Panas, Buruh Tarik Kawat Berduri

Senin, 01 Mei 2017 – 15:25 WIB
??Ribuan buruh yang tergabung dalam berbagai organisasi melakukan longmarch memperingati Hari Buruh sedunia (May Day) di Jalan MH Thamrin, Jakarta, Senin (1/5). Hari Buruh sedunia diperingati ribuan buruh dari wilayah Jabodetabek dengan menggelar aksi unjuk rasa menuntut penghapusan outsourcing, jaminan sosial pekerja dan tolak upah murah. Foto : Ricardo/JPNN.com

jpnn.com, JAKARTA - Peringatan Hari Buruh atau May Day 2017 sempat memanas.

Bur‎uh dari Konfederasi Serikat Pekerja Seluruh Indonesia ‎(KSPSI) sempat menarik kawat berduri yang terletak di Jalan Medan Merdeka Barat, Jakarta, Senin (1/5).

BACA JUGA: Menteri Yasonna Dukung Penegakan Hak Asasi Pekerja

Selain itu, buruh lainnya yang juga melakukan aksi di Jalan Medan Merdeka Barat sudah menendang-nendang kawat berduri terlebih dahulu.
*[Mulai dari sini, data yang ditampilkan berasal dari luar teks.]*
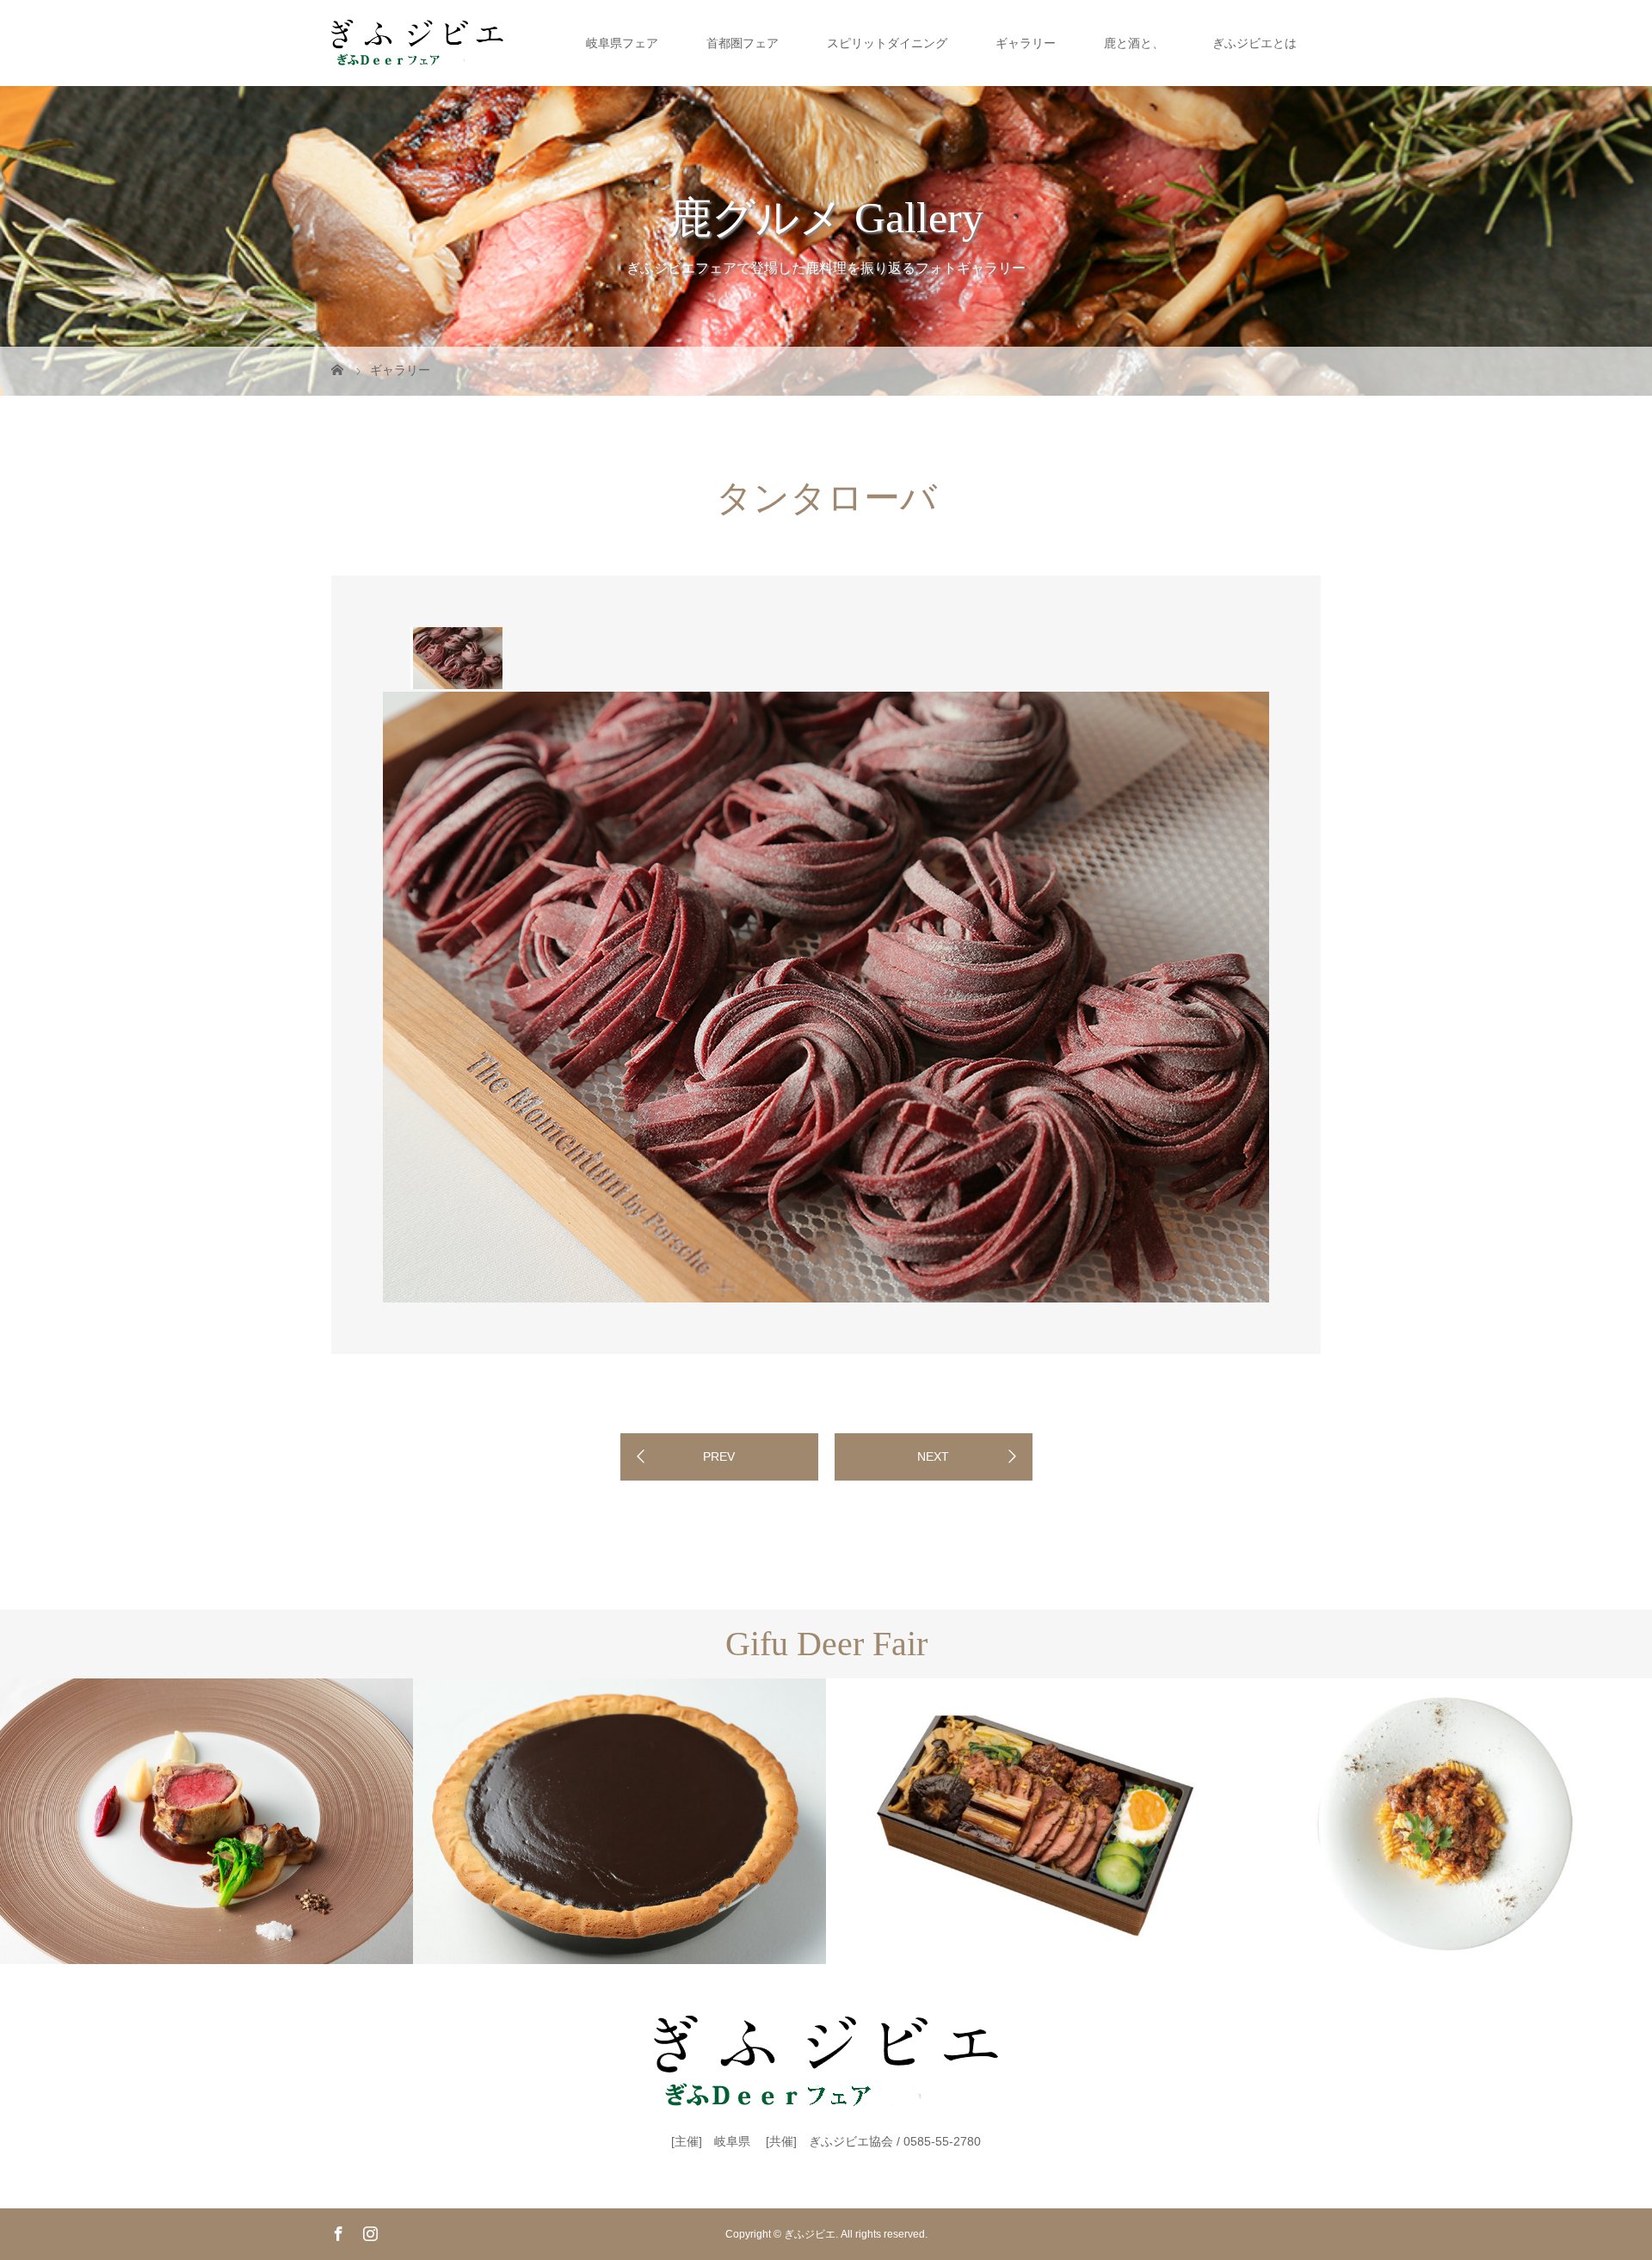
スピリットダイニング (887, 43)
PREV (719, 1456)
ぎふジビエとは (1254, 43)
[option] (456, 658)
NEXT (933, 1456)
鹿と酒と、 (1134, 43)
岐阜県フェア (622, 43)
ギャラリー (1026, 43)
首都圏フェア (742, 43)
Pasalnya, kawat berduri itu membatasi buruh untuk berorasi di depan Istana.

BACA JUGA: Waduh, Buruh Bakar Karangan Bunga untuk Ahok-Djarot

Setelah melihat kawat berduri ditarik, polisi langsung bertindak.

Mereka merapikan kawat berduri ke posisi awal. Personel kepolisian langsung mengenakan pakaian antihuru-hara.
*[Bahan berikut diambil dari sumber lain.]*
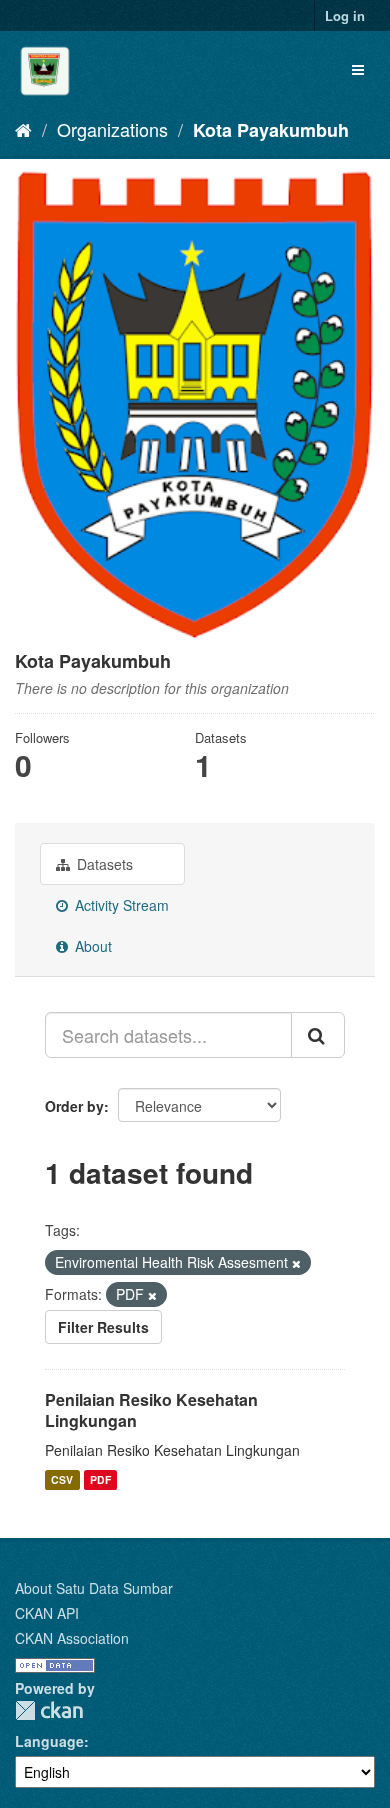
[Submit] (318, 1035)
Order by (74, 1106)
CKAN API (47, 1613)
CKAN (49, 1710)
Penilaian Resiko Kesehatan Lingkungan (151, 1410)
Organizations (112, 129)
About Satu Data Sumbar (94, 1588)
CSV (62, 1479)
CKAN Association (72, 1638)
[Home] (23, 129)
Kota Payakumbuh (271, 130)
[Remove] (296, 1263)
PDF (100, 1479)
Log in (345, 15)
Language (49, 1741)
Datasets (103, 864)
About (91, 946)
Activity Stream (120, 905)
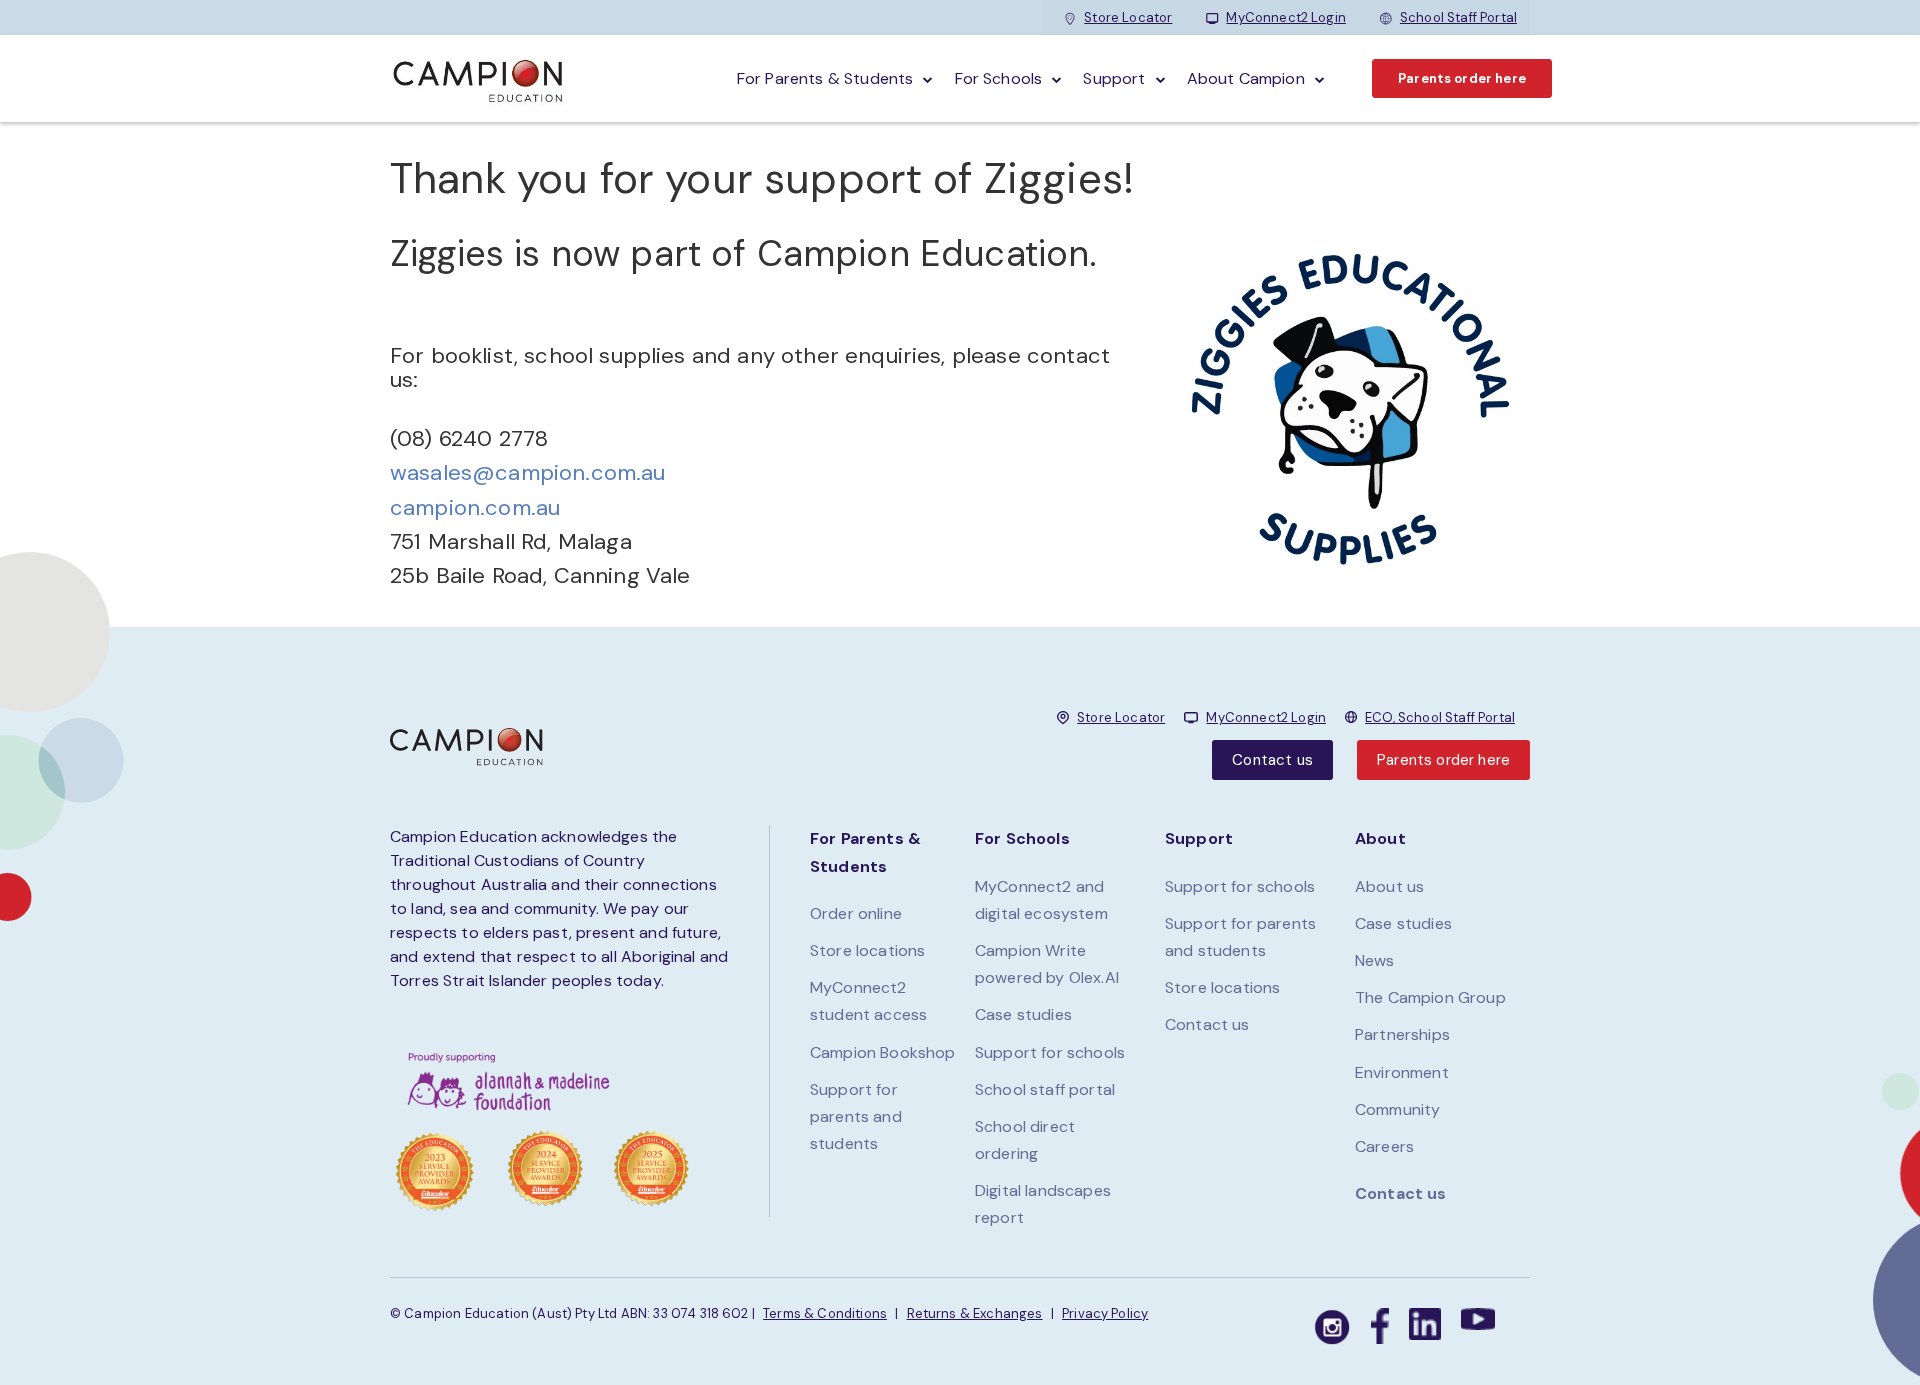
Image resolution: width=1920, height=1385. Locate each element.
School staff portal (1045, 1089)
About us (1389, 886)
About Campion (1246, 78)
BACA JUGA: Ini Sekelumit Info tentang Sejarah May Day

Salah satu orator mengatakan, larangan berorasi di depan Istana tidak pernah terjadi pada saat May Day. ‎

"Sebelumnya tidak ada seperti ini," ucapnya.

Menurut dia, polisi telah menghalangi buruh untuk menyampaikan aspirasi.

"Apa yang dilakukan kapolda menghalangi aspirasi kaum buruh," ujarnya. ‎ (gil/jpnn)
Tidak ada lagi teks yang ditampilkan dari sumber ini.